Alone or with other modalities in the treatment of various solid tumors including

• Breast
• Ovarian
• Bladder
• Bronchogenic carcinoma
• Malignant lymphomas and leukemias

Action

• Inhibits DNA and RNA synthesis by forming a complex with DNA; action is cell-cycle S-phase–specific
• Also has immunosuppressive properties

Therapeutic Effect(s):

Death of rapidly replicating cells, particularly malignant ones

Pharmacokinetics

Absorption: Administered IV only, resulting in complete bioavailability

Distribution: Widely distributed; does not cross the blood-brain barrier; extensively bound to tissues

Metabolism and Excretion: Mostly metabolized by the liver. Converted by liver to an active compound. Excreted predominantly in the bile, 50% as unchanged drug. Less than 5% eliminated unchanged in the urine

Half-life: 16.7 hr

TIME/ACTION PROFILE (effect on blood counts)

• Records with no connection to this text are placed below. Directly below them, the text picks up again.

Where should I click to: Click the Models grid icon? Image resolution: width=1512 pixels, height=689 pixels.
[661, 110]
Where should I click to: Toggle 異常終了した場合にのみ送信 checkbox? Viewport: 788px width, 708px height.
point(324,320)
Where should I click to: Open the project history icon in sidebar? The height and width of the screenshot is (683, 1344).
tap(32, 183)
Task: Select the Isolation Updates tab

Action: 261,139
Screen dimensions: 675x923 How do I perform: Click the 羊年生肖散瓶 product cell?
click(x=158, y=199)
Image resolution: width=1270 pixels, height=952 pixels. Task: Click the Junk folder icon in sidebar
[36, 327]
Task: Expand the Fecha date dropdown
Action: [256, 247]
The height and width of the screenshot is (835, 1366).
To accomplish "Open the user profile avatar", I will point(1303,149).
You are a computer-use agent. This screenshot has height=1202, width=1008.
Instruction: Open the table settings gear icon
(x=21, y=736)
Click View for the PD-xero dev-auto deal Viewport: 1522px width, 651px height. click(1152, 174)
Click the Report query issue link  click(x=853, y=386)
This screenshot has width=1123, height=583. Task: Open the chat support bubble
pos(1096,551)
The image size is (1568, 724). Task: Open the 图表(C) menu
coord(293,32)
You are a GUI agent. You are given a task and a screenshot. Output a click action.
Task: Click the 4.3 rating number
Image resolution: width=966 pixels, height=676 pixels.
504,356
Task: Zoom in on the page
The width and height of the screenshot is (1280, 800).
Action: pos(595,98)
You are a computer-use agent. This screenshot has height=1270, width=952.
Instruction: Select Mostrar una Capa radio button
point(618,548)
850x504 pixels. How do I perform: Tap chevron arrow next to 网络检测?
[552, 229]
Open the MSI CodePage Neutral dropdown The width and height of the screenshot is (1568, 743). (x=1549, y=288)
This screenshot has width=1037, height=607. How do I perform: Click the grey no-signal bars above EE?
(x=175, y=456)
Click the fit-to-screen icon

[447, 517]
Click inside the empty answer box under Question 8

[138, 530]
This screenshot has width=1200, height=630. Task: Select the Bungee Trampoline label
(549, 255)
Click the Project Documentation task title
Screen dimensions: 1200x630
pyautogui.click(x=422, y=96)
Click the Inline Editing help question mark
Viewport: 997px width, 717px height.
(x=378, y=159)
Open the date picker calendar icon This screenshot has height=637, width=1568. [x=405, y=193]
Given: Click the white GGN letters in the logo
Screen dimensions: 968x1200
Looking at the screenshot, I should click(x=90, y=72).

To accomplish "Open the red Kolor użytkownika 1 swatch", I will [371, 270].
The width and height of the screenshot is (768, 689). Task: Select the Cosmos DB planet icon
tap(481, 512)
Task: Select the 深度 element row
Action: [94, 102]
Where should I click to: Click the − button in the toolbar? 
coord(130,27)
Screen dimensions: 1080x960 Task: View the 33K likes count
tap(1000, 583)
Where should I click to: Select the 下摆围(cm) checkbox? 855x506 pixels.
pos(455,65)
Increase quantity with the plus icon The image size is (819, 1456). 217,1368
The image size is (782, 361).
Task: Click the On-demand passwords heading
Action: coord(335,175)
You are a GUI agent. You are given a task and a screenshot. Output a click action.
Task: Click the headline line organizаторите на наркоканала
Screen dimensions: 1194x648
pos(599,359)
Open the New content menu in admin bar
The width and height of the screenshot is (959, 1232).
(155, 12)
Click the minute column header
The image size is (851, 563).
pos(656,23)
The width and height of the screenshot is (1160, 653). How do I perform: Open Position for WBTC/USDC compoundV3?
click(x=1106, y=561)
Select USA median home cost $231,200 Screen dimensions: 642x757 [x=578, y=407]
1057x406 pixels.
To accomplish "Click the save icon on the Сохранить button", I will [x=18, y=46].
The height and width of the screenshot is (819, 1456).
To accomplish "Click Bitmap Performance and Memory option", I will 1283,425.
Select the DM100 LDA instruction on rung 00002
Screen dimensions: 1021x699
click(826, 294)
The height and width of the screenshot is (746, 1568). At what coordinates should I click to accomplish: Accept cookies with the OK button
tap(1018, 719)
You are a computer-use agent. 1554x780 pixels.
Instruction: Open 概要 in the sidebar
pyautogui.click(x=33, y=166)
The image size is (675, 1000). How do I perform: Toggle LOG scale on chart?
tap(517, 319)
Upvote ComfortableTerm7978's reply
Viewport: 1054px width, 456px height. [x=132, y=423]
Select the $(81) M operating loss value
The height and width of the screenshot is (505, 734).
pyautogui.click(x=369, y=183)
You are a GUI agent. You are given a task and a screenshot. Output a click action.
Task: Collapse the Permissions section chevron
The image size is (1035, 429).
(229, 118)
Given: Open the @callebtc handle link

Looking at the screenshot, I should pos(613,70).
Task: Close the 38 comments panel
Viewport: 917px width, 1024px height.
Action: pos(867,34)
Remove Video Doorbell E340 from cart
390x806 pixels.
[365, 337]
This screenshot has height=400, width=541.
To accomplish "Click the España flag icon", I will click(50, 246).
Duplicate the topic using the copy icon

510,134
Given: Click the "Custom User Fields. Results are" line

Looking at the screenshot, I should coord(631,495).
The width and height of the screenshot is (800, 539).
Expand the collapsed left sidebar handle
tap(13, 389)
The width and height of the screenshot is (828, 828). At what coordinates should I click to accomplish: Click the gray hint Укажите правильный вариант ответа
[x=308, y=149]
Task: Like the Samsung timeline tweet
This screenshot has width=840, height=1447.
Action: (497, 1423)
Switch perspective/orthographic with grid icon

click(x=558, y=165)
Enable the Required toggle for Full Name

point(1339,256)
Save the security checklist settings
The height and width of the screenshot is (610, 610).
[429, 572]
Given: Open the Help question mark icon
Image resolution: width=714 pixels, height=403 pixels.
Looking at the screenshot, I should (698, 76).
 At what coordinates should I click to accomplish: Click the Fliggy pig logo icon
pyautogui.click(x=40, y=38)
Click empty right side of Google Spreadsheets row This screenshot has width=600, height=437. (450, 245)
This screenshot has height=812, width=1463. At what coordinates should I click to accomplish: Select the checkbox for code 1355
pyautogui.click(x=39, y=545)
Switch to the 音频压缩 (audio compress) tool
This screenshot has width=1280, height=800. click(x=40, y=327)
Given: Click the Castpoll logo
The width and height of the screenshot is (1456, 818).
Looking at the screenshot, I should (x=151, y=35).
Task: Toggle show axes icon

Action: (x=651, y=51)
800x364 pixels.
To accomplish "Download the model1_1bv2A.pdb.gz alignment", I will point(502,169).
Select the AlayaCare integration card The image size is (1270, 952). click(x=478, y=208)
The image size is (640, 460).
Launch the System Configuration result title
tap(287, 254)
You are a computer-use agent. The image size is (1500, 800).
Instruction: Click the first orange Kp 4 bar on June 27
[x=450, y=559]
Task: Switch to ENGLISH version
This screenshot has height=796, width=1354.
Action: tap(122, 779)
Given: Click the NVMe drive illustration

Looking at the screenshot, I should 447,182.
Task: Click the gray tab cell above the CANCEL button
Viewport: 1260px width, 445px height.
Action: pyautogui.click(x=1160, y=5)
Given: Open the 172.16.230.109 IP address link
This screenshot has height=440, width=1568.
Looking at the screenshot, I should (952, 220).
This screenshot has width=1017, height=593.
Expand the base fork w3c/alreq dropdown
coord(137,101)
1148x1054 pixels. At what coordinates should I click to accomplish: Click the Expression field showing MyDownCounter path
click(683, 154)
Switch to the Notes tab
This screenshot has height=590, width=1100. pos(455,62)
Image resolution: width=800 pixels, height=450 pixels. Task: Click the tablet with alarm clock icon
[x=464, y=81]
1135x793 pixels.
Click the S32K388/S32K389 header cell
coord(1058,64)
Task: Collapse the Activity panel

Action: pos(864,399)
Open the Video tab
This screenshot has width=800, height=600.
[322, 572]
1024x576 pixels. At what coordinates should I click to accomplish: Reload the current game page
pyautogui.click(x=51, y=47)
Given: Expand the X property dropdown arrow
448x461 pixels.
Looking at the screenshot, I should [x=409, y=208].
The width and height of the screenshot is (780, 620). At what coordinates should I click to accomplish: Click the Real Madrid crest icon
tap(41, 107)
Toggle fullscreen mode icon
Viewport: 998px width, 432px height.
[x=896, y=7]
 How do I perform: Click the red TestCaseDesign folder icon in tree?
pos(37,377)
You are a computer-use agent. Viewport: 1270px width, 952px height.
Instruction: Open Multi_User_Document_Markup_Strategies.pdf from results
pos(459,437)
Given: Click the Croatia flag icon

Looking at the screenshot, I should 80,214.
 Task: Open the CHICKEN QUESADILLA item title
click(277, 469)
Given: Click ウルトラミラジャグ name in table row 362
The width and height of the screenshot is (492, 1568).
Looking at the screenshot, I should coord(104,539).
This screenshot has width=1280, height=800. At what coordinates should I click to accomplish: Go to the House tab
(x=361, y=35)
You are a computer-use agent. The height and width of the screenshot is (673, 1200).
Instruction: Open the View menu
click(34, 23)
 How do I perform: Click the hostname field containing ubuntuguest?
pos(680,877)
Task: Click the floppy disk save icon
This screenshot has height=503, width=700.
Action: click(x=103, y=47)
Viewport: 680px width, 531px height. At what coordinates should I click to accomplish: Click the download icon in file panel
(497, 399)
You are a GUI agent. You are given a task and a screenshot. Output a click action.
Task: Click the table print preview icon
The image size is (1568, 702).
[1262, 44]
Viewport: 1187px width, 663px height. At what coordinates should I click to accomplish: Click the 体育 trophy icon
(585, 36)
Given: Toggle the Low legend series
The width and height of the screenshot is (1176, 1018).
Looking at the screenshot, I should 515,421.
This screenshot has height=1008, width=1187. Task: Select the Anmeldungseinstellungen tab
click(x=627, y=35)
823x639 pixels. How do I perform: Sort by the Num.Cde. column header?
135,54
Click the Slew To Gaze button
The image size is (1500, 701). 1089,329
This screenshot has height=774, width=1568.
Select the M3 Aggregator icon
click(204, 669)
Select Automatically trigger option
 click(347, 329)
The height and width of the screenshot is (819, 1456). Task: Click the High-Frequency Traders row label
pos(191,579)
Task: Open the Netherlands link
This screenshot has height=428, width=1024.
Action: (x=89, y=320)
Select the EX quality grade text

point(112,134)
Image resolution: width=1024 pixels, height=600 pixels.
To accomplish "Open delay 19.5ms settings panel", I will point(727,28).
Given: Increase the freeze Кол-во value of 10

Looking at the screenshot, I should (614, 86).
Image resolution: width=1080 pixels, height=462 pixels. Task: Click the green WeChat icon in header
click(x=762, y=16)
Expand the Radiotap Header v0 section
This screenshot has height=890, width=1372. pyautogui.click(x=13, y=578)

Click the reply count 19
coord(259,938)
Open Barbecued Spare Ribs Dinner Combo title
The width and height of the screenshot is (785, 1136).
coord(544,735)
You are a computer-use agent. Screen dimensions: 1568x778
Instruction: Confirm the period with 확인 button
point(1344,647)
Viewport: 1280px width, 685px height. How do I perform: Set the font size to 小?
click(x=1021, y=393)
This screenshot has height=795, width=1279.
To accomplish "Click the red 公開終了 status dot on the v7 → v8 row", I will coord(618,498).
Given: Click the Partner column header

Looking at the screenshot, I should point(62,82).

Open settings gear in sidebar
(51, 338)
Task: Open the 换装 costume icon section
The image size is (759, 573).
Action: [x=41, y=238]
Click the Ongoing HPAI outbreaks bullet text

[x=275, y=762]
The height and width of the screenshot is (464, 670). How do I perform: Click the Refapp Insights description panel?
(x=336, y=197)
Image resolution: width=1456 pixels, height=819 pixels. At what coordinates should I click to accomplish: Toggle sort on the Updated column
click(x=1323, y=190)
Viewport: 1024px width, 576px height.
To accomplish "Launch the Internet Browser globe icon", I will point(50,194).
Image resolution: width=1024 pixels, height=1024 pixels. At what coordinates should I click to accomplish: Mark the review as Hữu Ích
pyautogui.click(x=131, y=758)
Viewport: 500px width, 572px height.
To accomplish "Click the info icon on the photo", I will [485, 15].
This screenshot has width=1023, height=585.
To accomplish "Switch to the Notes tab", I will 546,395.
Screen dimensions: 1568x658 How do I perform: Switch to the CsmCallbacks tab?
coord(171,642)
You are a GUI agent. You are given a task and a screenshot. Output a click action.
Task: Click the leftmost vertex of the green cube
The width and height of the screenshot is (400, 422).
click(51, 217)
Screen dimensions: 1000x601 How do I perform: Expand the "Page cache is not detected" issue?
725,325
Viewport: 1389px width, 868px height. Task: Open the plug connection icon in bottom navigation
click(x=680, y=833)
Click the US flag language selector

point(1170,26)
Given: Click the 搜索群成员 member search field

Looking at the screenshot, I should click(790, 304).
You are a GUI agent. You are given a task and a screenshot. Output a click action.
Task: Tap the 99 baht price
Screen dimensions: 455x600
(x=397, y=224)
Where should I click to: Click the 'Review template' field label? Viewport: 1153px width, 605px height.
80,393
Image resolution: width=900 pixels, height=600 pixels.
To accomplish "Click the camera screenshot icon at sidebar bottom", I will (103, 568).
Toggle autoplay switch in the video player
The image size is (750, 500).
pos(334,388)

Contraindication/Precautions

Contraindicated in:

• Hypersensitivity
• Pregnancy or lactation

Use Cautiously in:

• History of cardiac disease or high cumulative doses of anthracyclines
• Depressed bone marrow reserve
• Liver impairment (reduce dose if serum bilirubin >1.2 mg/dl)
• Children, geriatric patients, mediastinal radiation, concurrent cyclophosphamide (risk of cardiotoxicity)
• Patients with childbearing potential

Adverse Reactions/Side Effects

Resp: recall pneumonitis

CV: CARDIOMYOPATHY, ECG changes

GI: diarrhea, esophagitis, nausea, stomatitis, vomiting

GU: red urine

Derm: alopecia, photosensitivity

Endo: sterility, prepubertal growth failure with temporary gonadal impairment (children only)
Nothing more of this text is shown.